> [What is being asked]:
Decide whether each statement agrees with the sleep passage below, and answer yes or no with the passage's deciding words quoted exactly. (a) The writer normally wakes up at 6:30 a.m. (b) The writer's fountain of youth was an expensive wrinkle cream received as a Christmas gift. (c) After two weeks of sleeping in, the dark circles under the writer's eyes faded.

** begin Document text **

But it was not night. It was 6:30 a.m.. My usual wake-up time. And as I trudged slowly and sluggishly to the bathroom to brush my teeth, I caught a glimpse of myself in the mirror. For that split second in time, before any muscles on my face had been awakened enough to move, my skin was plump. Smooth. Line free.
But after my first facial motions, it all fell back into place. Nearly four decades of place. And as I leaned in closer to get a better look, I wondered where the woman who stared back at me a mere ten days earlier had disappeared to.
You see, over Christmas break, I discovered the fountain of youth. Its power didn’t come as an expensive wrinkle cream wrapped as a Christmas gift. It wasn’t a fancy spa treatment. It was simple. It was free. It came from home. It was sleep.
After two weeks of more than decadent sleeping in, the black circles under my eyes magically faded. After two weeks of sleeping in, my skin was clear. Shiny in a good way. After two weeks of sleeping in, I was happier and relaxed. And therefore, didn’t make any of the wrinkles on my forehead pop. As much.

** end Document text **
** begin Dataset excerpts **

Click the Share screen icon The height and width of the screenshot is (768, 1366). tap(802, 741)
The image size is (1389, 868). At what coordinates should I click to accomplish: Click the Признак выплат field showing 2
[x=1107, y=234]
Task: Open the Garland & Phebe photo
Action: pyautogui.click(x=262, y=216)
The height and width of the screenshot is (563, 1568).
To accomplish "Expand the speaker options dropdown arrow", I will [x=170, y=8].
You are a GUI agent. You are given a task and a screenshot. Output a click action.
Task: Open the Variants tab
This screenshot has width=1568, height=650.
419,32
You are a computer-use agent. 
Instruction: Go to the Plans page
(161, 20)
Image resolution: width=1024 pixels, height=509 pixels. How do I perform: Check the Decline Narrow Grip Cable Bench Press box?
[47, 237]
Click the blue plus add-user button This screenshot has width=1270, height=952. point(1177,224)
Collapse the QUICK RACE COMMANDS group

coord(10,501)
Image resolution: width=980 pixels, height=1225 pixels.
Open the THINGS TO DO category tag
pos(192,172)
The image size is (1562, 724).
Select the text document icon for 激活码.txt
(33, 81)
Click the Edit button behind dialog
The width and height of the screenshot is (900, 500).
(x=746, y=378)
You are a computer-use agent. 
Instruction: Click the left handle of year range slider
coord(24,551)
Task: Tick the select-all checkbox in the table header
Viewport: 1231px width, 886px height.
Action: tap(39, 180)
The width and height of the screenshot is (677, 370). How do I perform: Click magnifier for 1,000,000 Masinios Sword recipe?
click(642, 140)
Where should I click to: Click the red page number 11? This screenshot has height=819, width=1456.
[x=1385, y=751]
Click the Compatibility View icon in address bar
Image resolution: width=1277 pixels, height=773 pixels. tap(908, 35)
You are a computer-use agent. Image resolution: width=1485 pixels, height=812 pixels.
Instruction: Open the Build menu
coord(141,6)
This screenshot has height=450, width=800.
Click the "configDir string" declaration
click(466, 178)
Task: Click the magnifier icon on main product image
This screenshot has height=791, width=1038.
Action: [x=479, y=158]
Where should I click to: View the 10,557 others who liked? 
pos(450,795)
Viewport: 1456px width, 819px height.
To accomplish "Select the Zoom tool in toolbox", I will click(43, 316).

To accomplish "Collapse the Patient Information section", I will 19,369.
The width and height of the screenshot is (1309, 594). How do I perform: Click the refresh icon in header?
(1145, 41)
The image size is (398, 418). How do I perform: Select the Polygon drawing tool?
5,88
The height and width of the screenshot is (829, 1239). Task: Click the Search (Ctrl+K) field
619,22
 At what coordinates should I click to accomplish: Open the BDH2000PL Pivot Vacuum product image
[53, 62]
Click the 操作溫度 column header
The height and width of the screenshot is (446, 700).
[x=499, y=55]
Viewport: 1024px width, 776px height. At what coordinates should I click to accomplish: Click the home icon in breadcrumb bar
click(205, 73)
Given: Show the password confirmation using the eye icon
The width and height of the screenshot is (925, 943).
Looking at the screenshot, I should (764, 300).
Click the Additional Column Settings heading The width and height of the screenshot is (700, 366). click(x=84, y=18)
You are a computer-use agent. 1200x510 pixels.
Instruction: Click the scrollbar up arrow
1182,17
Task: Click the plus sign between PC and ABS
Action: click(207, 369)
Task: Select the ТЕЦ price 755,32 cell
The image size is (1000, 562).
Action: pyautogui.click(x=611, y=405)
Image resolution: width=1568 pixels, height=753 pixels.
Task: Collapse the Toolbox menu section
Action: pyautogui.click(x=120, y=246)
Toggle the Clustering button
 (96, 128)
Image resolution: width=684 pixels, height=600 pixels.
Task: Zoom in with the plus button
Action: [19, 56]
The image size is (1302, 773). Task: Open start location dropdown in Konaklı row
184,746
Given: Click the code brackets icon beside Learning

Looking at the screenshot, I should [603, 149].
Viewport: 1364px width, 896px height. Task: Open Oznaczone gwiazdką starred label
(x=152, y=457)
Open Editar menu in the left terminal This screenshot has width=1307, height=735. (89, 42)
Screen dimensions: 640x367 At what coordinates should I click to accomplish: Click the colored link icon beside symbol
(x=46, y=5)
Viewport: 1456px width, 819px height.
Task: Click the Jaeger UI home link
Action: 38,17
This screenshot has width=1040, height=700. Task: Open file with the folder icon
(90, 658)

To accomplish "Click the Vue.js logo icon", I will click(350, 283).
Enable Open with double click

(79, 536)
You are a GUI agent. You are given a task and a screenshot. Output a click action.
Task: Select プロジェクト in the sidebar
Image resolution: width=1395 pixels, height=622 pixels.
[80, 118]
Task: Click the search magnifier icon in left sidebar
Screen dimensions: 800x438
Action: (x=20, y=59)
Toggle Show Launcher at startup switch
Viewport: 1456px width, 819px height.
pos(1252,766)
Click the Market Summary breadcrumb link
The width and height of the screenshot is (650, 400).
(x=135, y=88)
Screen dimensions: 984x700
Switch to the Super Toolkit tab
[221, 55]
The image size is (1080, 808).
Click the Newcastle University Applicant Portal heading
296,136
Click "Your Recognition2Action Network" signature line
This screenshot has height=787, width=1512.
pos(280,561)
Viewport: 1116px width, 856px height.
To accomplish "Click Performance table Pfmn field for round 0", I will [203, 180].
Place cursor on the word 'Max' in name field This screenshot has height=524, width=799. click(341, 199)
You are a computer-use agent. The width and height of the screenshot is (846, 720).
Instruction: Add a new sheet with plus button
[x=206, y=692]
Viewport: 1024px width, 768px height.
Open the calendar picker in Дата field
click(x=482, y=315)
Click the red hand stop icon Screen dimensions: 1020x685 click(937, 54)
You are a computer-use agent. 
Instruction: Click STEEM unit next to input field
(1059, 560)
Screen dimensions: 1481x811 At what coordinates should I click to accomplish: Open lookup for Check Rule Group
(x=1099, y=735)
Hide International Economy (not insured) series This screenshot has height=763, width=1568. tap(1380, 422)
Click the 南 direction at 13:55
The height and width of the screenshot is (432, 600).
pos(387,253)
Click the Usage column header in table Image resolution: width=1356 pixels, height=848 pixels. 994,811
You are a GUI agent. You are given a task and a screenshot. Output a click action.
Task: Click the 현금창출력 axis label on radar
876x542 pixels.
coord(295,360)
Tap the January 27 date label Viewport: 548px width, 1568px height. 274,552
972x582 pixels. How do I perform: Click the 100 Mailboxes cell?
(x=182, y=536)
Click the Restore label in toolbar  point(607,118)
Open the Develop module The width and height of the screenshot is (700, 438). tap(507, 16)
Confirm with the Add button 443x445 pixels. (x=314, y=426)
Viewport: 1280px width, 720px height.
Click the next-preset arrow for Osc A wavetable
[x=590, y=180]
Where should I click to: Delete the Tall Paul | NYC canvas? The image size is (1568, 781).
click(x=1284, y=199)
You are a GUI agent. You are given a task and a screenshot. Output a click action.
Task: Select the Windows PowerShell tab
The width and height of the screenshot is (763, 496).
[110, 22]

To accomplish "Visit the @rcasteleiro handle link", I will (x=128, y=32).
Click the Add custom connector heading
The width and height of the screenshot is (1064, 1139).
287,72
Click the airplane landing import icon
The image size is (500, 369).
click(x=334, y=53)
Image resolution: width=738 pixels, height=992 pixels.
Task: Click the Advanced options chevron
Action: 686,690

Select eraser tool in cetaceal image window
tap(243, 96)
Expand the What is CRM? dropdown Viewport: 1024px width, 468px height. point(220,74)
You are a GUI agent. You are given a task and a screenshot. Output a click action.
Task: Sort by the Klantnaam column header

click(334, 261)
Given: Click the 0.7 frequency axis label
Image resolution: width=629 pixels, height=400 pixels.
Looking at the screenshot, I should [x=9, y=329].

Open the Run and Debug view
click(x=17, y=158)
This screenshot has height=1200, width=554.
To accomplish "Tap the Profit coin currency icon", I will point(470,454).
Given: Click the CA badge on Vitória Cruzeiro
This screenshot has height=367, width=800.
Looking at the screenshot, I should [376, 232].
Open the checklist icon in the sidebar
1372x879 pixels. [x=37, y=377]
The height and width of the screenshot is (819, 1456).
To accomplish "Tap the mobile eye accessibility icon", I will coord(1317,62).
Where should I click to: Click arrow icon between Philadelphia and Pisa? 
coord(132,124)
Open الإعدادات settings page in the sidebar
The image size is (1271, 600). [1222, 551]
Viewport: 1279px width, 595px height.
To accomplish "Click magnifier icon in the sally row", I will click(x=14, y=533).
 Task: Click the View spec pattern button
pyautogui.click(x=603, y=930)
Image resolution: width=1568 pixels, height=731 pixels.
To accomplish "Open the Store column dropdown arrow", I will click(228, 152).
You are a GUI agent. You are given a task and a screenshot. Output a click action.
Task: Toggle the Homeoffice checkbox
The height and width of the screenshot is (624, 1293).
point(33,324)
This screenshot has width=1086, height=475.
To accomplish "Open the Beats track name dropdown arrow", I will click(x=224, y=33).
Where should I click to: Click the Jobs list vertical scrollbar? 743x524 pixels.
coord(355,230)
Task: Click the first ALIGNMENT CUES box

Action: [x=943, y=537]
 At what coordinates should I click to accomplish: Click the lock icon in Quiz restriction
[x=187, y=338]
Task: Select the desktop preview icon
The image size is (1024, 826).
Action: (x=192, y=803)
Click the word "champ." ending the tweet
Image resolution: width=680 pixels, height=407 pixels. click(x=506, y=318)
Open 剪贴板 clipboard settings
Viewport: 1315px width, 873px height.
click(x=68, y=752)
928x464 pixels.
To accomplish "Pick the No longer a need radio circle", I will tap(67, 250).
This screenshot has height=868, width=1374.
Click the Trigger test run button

** end Dataset excerpts **

> [Exercise output]:
(a) Yes: "It was 6:30 a.m.. My usual wake-up time."
(b) No: "Its power didn’t come as an expensive wrinkle cream wrapped as a Christmas gift."
(c) Yes: "After two weeks of more than decadent sleeping in, the black circles under my eyes magically faded."